Among the 2011-12 highlights will be the company’s first-ever production of Tchaikovsky’s “Eugene Onegin” and the return of Plácido Domingo, who will perform the baritone title role of Verdi’s “Simon Boccanegra” for the first time in Los Angeles. Music director James Conlon will conduct four productions during the season, while Domingo is expected to conduct two.
The season will be comparable in size to the current season lineup, which includes six productions and 42 performances. At its most active, the company offered 10 productions with 75 performances.
Domingo, who serves as L.A. Opera’s general manager, said in an interview from New York that the company “has to be careful” financially going forward but added that he would like to see a return to as many as eight productions by the 2012-13 season.
Christopher Koelsch, the company’s chief operating officer, said he is “cautiously optimistic about the future,” adding that the company is taking a conservative approach to the coming season while trying to be careful not to compromise quality.
In 2010, L.A. Opera put on hiatus its Recovered Voices series, devoted to composers whose careers suffered during the Nazi regime. Koelsch said that producing the series for 2011-12 would have been difficult in this period of financial moderation since it requires new stagings of rarely performed operas. “We’re waiting for a more felicitous moment financially to bring it back,” he said.
Kicking off the season will be “Eugene Onegin” (Sept. 17 to Oct. 9) in a production from London’s Royal Opera House and the Finnish National Opera. Baritone Dalibor Jenis and soprano Oksana Dyka will star, with Conlon conducting. Running parallel will be Mozart’s “Così fan tutte” (Sept. 18 to Oct. 8), in a production by theater and film director Nicholas Hytner from the Glyndebourne Festival Opera, also conducted by Conlon.
Domingo will take the podium to conduct a revival of the company’s popular production of Gounod’s “Romeo and Juliet” (Nov. 6 to 26), featuring Vittorio Grigolo and Nino Machaidze in the title roles. The pair will sing the same roles at La Scala in June.
Verdi’s “Simon Boccanegra” (Feb. 11, 2012, to March 4, 2012) will feature Domingo performing the baritone role that he first sang in Berlin in 2009 and has since performed in New York, Milan and other cities. “I don’t pretend to be a baritone, but I can do it — my voice is growing in that direction,” said Domingo. “It’s really a role that I adore because of the character and the vocal beauty of the part.

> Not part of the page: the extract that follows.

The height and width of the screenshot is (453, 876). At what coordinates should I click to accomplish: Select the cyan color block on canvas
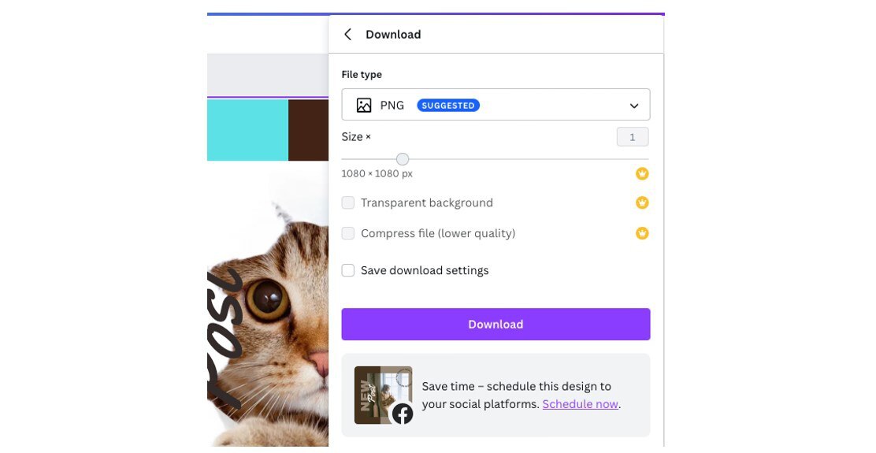(247, 130)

It’s an underestimated work.” Conlon will conduct the production, which comes from London’s Royal Opera House.
The company will mount a production of Britten’s “Albert Herring” (Feb. 25, 2012, to March 17, 2012) for the first time since 1992. Conlon will conduct the production, which comes from Santa Fe Opera.

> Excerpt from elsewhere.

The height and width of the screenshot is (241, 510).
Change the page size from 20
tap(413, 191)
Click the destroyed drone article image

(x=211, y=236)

Closing the season will be the company’s oft-revived 1987 production of Puccini’s “La Bohème” (May 12, 2012 to June 2, 2012), conducted by Patrick Summers.
“Bánk bán,” composed by Ferenc Erkel, is expected to be a special presentation at the Dorothy Chandler Pavilion. Domingo is scheduled to conduct the opera, with a cast and run date to be announced later this year.

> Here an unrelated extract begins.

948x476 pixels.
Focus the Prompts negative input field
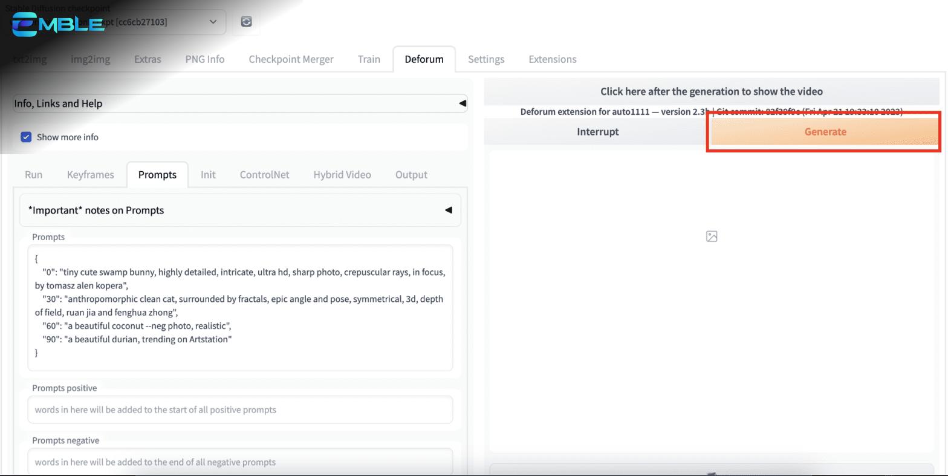(240, 462)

L.A. Opera season tickets will go on sale Tuesday, and single tickets will be available May 1.
Domingo, who is rehearsing “Iphigénie en Tauride” at the Metropolitan Opera, turned 70 on Jan. 21.
“Every morning, I’m grateful and thankful that I know I can sing,” he said. “I don’t know how many years I’ll continue singing. I can say that I have plans already through 2014-15. I am enthusiastic — for tenor parts or baritone parts.”